Downward pressure on the rear limb. When force is applied to the hips of a standing animal, the affected animal will show little or no resistance to the pressure, and will assume a sitting position. Several factors may simultaneously be involved and interrelated, such as pain, muscle weakness or atrophy.

Palpation. In humans, the most popular and reliable palpation maneuver used to identify congenital dislocation of the hip determines the presence or absence of the Ortolani sign. "A positive Ortolani sign confirms the diagnosis of coxofemoral subluxation in newborns prior to development of clinical signs or radiographic changes." 8 Many veterinarians feel that the techniques have too much subjectivity and variance to be of much use. Nonetheless, the Ortolani sign still figures prominently in the literature. 9-14 Animals to be examined must be anesthetized past the point where there is still a palpable response. Two basic approaches are used: dorsal recumbency and lateral recumbency, with dorsal recumbency being preferred for large dogs. Downward pressure is applied down the axis of the femur until the femoral head subluxates. The leg is slowly abducted while holding the stifle firmly. If the joint is loose, a distinct clicking may be felt and in some cases will be audible.
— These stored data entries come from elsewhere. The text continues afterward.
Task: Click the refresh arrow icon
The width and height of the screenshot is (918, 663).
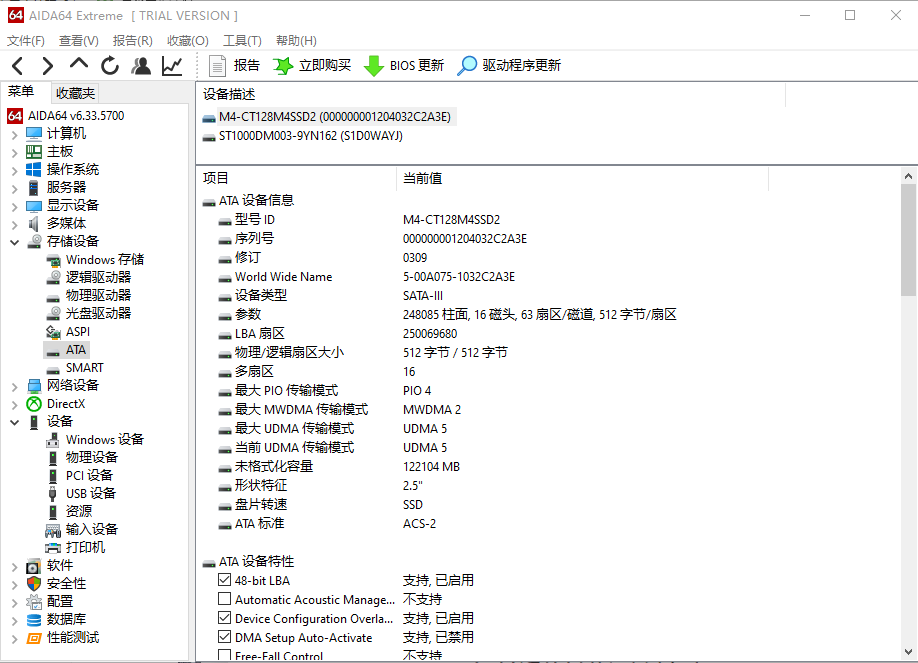Action: (109, 65)
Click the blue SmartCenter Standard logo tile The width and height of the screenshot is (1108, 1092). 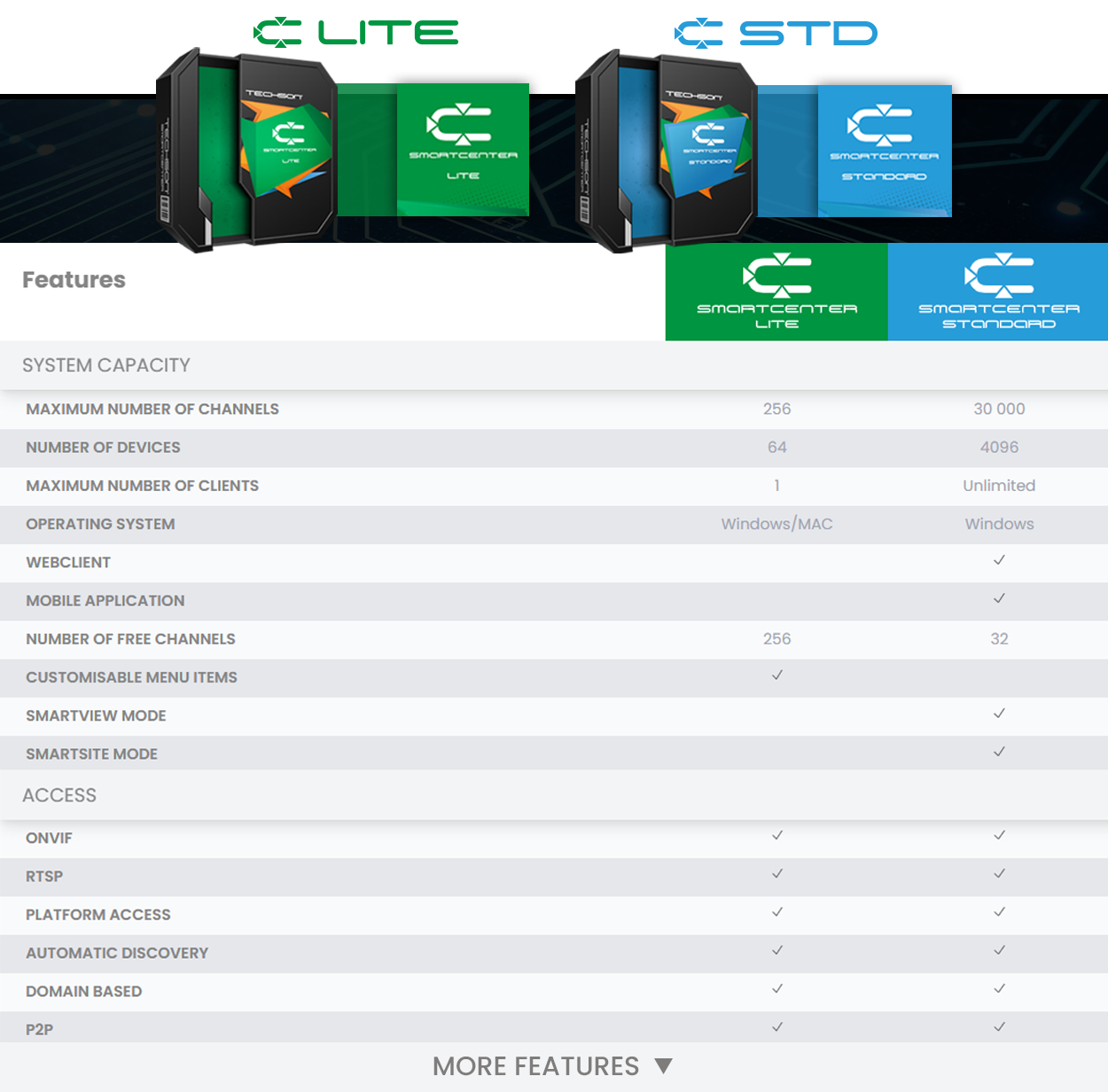[884, 151]
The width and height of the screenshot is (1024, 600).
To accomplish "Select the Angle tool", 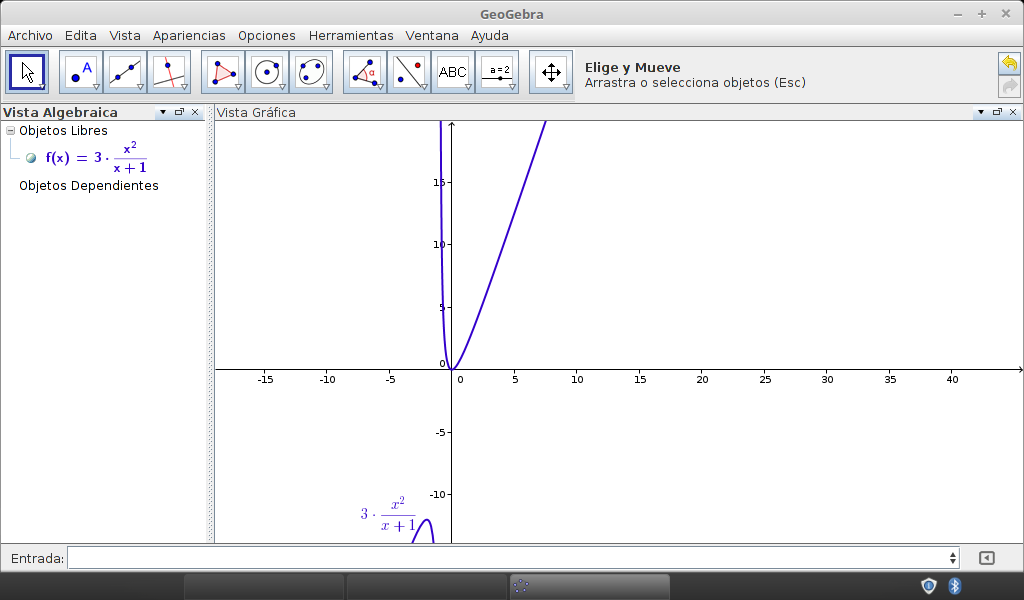I will pyautogui.click(x=364, y=72).
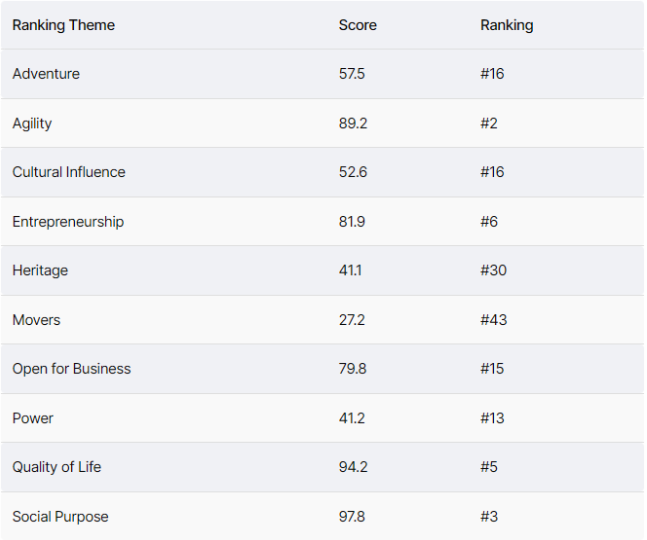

Other palpation methods have been proposed by Barlow and Bardens. 15,16 Barlow’s Sign is essentially the first half of the Ortolani Test. Downward axial pressure is applied on the femur without abducting the leg. The Bardens’ Test places the dog on its side, and the leg is held perpendicular to the spine. Lifting pressure is applied to the femoral shaft without abduction. The examiner’s finger is placed on the greater trochanter. Any movement of the finger by more than one-fourth inch is considered a positive sign for a loose joint. Palpation has shown diagnostic use in human neonates, but is controversial and may have little diagnostic or prognostic utility in the dog. A caution: In human infants, it has been suggested that repetitive Barlow tests, and presumably Ortolani and Bardens as well, are capable of making infant hips unstable, thus giving a false-positive result. 17

The Neurologic exam. During a normal physical examination, the clinician will observe both the posture and movement of the dog. Of the two observations (gait and posture), how the animal stands or its ability to return to a normal stance tells more about the neurological status. Some breeds have been selectively bred for a characteristic gait. Thus gaits may vary tremendously among breeds. A Borzoi moving as a Bulldog would be one sick Borzoi. A poor postural response may indicate a proprioceptive deficit.

Proprioception, or posture sense, is the ability to recognize the location of limbs in relation to the rest of the body without visual clues. An abnormally wide stance is one indication of a possible problem. The simplest method of evaluation is to bend the paw so the back of the foot is bearing the dog’s weight. The normal response is to immediately reposition the paw correctly. A problem in proprioception positioning is often an early indication of neurological problems, and most often precedes motor dysfunction (gait anomalies).

When evaluating the dog specifically for hip dysplasia, one needs to rule out deficits in the spinal-reflex arc. An example of the spinal-reflex arc where the neural response is not transmitted to the brain but returned (arcs back) is the familiar tap on the knee with a rubber hammer. (The neural response travels from the muscle to the spine and returns to the muscle, without traveling to the brain.) The absence of an involuntary response or an exaggerated response are indications of neurologic problems. Some variance among breeds is noted, as large dog responses tend to be less rapid than those in smaller breeds.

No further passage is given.